To examine the diversity of funding sources, the 89 individual funding organizations were mapped to categories. The results revealed acknowledgement of 29 government, 19 industry, 13 academic, 12 philanthropic, 9 society/association, and 7 consortium/collective organizations. The funding codes were aggregated for each database, and since 28 unique combinations resulted (supplemental Table 2), codes were condensed where multiple funders from the same category were reported. For example, the AAIndex: Amino Acid Index Database included funding from the Ministry of Education Culture Sports Science and Technology of Japan (G), Japan Science and Technology Agency (G), Kyoto University (A), and University of Tokyo (A), which was condensed to AG, representing the two different categories of funders reported.
Analysis revealed that the majority of the databases reported a single funding type (n = 38; Figure 1, first panel). Dependence solely on government funding organizations was the most common category (n = 34), making up 54.0% of the 63 databases with funding reported. Only 4 databases (6.3%) did not attribute any funding to any government organizations. The other types of organizations tended to offer support in combination with other sources. The 13 unique academic organizations were attributed in 15 databases (23.8%) yet only a single database relied solely on academic organizations. Similarly, the 12 unique philanthropies were acknowledged for 12 (19.0%) of the databases, only 2 of which reported sole funding by philanthropies. Organizations from industry were the second most numerous category with 19 unique organizations reported, yet 11 of the 19 contributed to a single database, EMBL-EBI’s IMGT/HLA. The remaining 8 industry organizations were mentioned for 7 other databases. Finally, the 7 unique consortium/collective organizations supported 6 (9.5%) databases, and the 9 unique society/association organizations were reported as funding 4 (6.3%) of the databases.
The above describes distribution of the types of funding organizations that support these long-lived databases overall, but some databases did not just report one type of funding organization. Instead, they reported only one specific organization altogether. Examination of those that reported a single organization is of interest since it indicates a potentially risky level of dependence on that sole organization. For the 34 databases that reported funding exclusively from government organizations, 20 databases reported a sole government funding source with 14 reporting support from two or more distinct government organizations (supplemental Table 2). Other organizations were less likely to provide sole support with only 1 database reporting a single academic funder, 2 reporting a single philanthropic funder, and 1 reporting a single industry funder. Thus, of the 63 databases with funders reported, 24 (38.1%) appeared to depend on a single funding source only, leaving a majority of 61.9% drawing from multiple funding streams. For comparison, the Organisation for Economic Co-operation and Development (OECD) recently conducted 47 interviews with managers of data repositories which varied in both age and domain. In their results, 24 (52%) reported funding from more than one source (OECD, 2017).
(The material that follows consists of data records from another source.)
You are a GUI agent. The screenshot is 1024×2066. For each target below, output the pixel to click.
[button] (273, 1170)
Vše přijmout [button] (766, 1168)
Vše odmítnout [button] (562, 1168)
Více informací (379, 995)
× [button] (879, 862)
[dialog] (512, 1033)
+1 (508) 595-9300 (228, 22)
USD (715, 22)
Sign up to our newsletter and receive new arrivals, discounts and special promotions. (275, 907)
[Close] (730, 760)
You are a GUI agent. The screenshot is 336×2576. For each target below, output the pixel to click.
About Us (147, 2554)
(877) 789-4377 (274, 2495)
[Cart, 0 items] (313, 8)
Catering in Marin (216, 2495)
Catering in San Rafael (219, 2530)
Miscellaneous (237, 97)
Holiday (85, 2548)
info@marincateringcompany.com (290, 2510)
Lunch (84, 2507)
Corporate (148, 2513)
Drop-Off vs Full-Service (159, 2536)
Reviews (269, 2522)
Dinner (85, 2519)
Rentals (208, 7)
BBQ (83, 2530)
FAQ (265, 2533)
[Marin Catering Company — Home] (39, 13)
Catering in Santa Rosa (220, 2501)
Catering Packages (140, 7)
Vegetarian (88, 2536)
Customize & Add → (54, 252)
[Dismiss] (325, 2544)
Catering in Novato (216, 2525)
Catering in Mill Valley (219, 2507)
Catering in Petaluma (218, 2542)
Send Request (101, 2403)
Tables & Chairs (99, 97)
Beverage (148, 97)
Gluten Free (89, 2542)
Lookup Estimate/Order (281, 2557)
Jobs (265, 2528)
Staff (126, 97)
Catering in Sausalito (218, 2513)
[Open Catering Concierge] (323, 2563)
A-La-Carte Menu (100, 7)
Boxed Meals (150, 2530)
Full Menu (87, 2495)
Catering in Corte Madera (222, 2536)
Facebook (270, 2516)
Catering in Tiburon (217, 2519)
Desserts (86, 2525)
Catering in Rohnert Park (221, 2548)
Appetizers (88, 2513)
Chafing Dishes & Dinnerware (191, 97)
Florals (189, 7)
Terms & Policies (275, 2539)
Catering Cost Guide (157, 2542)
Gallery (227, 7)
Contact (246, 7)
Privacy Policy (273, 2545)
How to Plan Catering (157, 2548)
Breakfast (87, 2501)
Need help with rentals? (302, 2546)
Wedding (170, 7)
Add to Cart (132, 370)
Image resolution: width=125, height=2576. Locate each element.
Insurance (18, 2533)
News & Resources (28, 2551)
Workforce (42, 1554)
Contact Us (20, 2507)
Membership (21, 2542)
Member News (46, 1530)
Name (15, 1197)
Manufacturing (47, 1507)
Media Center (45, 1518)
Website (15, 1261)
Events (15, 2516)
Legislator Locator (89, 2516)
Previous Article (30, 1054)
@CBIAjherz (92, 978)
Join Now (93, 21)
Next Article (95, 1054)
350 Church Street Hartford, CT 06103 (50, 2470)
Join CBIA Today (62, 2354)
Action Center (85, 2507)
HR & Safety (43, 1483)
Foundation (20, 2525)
Likewise, this finding empirically supports the observation by Gabella et al. that funding streams are often diversified (Gabella et al., 2018).
Government organizations dominate the distribution of funding organizations contributing to the persistence of molecular biology databases and wholly comprise the top 10% of most reported funders as presented in Table 1. While several US organizations are implicated in support of a high number of databases, organizations from the UK, Japan, and Denmark all are represented as individual countries. Two organizations of international status, the European Commission and the European Molecular Biology Laboratory, are also included.
|Rank||Funder||Org Code||Database Count|
|1||US National Institutes of Health||G||29|
|3||UK Biotechnology and Biological Sciences Research Council||G||7|
|US Department of Energy||G||7|
|4||Ministry of Education Culture Sports Science and Technology of Japan||G||6|
|US National Science Foundation||G||6|
|5||Japan Science and Technology Agency||G||5|
|European Molecular Biology Laboratory||G||5|
|Danish Ministry of Higher Education and Science||G||5|
A total of 50 unique operating organizations were identified (supplemental Table 3). The distribution of the number of unique databases supported by each operating organization was non-normal and ranged from 1 database to 8 databases (M = 1.4, SD = 1.2 with skewness of 4.0 and kurtosis of 20.4). When organizations that operate the 67 databases were assessed, responsibilities were found to be spread across 13 unique countries (Figure 2, Panel A). Two databases were categorized as international (“INT”) based on split of responsibilities born by consortia that work across distinct countries. The distribution of the number of unique databases operated within each country was again non-normal and ranged from 1 database to 26 databases (M = 4.7, SD = 6.9 with skewness of 2.3 and kurtosis of 7.7). A total of 46 (68.7%) of the 67 long-lived databases are operated within the US, UK, and Japan.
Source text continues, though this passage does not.